For instance, blood evidence was lost, making DNA testing impossible. And the case hinged on one witness: another correction officer who was in the car with the officer who was killed, in a 1991 shootout in Crown Heights.
According to testimony at the trial, the surviving officer, Robert E. Crosson, and the officer who was killed, Rolando Neischer, were sitting in a parked car when two men approached the vehicle on bicycles and ordered them to get out. A gun battle followed, and Mr. Neischer was fatally wounded. Mr. Crosson identified Mr. Hargrave and John Dwayne Bunn as the killers, and the two were convicted.
Mr. Bunn, a juvenile at the time, was sentenced to nine years to life in prison. He was turned down for parole three times, then released in 2006. But he violated the requirements of his parole, was sent back to prison for a year and was released in 2009. Mr. Bunn’s conviction was not covered in the motion decided on Tuesday; lawyers from the Exoneration Initiative said they would file a motion for his conviction to be overturned.
Mr. Bunn, who was in court on Tuesday, said he went to support Mr. Hargrave. It was only the second time the two men had seen each other since 2004, when they were both inmates at the Elmira Correctional Facility. There, they barely discussed their fates.
“In Elmira, our remedies had been exhausted,” Mr. Bunn said. “Our hope was low.” He wept when the judge ordered Mr. Hargrave released.
Nobody knows what the two have been through “besides me and him,” Mr. Bunn said. “This is a day I always wished for. There’s no better feeling. I still can’t believe it’s real.”
Mr. Hargrave had been sentenced to 30 years to life and was recently held at Southport Correctional Facility, a maximum-security state prison reserved for inmates with severe behavior problems. In the hearing on the motion to vacate the conviction, Mr. Scarcella was called to testify and maintained that he did nothing wrong.

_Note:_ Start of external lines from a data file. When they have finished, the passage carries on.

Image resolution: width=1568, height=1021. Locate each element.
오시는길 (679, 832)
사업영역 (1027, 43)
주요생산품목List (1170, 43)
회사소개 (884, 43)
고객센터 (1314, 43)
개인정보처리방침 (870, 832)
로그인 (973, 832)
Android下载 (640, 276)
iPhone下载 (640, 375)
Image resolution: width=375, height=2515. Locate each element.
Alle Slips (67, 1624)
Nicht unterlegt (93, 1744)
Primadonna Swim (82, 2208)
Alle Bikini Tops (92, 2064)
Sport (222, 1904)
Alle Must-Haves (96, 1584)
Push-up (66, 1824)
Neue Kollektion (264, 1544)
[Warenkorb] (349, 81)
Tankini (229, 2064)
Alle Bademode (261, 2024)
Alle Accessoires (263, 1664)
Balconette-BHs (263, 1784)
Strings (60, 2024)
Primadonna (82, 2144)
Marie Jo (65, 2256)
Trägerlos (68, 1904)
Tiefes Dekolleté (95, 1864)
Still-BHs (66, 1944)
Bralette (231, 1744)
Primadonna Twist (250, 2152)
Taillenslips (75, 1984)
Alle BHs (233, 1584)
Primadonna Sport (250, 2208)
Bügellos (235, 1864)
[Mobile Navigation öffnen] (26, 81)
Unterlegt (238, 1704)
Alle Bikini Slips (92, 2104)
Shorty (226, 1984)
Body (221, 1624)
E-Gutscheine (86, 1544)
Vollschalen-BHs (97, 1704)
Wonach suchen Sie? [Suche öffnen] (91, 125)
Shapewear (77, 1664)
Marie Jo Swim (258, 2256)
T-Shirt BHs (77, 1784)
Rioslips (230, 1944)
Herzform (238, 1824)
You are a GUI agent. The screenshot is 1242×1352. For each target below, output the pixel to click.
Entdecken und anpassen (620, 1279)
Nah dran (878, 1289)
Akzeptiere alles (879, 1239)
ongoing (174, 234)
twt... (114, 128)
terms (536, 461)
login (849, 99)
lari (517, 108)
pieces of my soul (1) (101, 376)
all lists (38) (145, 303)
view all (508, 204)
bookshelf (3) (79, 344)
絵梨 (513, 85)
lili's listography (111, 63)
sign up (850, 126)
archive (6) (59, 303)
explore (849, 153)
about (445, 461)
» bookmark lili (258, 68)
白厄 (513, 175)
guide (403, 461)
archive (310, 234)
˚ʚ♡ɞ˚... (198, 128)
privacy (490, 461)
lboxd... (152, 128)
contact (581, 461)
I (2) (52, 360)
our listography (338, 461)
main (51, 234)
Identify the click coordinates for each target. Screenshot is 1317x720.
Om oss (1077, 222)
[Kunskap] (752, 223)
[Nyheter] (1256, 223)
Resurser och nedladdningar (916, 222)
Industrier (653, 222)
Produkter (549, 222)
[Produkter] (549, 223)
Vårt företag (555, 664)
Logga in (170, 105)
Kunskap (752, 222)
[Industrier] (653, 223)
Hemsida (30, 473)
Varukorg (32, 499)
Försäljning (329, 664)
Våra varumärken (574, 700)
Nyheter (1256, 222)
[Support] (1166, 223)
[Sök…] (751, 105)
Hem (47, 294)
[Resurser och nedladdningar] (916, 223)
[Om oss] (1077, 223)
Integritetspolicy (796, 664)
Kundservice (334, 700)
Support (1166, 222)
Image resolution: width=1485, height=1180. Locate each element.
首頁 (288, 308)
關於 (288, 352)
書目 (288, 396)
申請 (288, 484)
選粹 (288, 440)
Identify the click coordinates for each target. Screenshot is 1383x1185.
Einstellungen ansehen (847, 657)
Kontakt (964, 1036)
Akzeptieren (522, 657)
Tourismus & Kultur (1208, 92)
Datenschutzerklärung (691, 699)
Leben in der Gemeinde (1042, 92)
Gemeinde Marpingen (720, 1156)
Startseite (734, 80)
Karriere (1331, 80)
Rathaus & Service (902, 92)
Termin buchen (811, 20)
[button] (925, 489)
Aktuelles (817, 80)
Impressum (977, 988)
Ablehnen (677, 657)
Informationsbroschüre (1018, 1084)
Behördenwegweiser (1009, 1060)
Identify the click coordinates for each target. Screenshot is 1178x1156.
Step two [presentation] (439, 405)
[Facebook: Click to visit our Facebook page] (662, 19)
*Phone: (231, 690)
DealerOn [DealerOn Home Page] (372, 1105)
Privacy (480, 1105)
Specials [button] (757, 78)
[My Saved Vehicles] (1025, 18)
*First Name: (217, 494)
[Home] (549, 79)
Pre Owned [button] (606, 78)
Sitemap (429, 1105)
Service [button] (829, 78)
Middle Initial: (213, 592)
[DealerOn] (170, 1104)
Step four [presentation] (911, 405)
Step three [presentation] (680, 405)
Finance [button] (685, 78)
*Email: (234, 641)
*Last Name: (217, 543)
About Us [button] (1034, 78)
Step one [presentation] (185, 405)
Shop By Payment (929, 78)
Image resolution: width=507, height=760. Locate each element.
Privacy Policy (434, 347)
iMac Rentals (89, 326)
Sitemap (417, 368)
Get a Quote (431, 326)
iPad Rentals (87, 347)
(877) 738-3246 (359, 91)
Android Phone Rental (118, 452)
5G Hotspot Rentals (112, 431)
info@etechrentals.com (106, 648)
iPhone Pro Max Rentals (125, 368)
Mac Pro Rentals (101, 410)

The Hargrave hearing in September was the first time the detective was called to testify about his past work. For more than an hour, while often saying he could not remember specific details, he defended his performance in the Hargrave case and in four other cases in which convictions have been vacated.
Mr. Hargrave bears at least one visible scar from his time in prison — a wound on his face that came from a fight with another inmate. In an interview with The Times two years ago, Mr. Hargrave described his life for the past two decades as one of a fight to survive.
“It’s like being in a jungle with a bunch of lions,” he said. “If I got a spear, I got to protect myself.”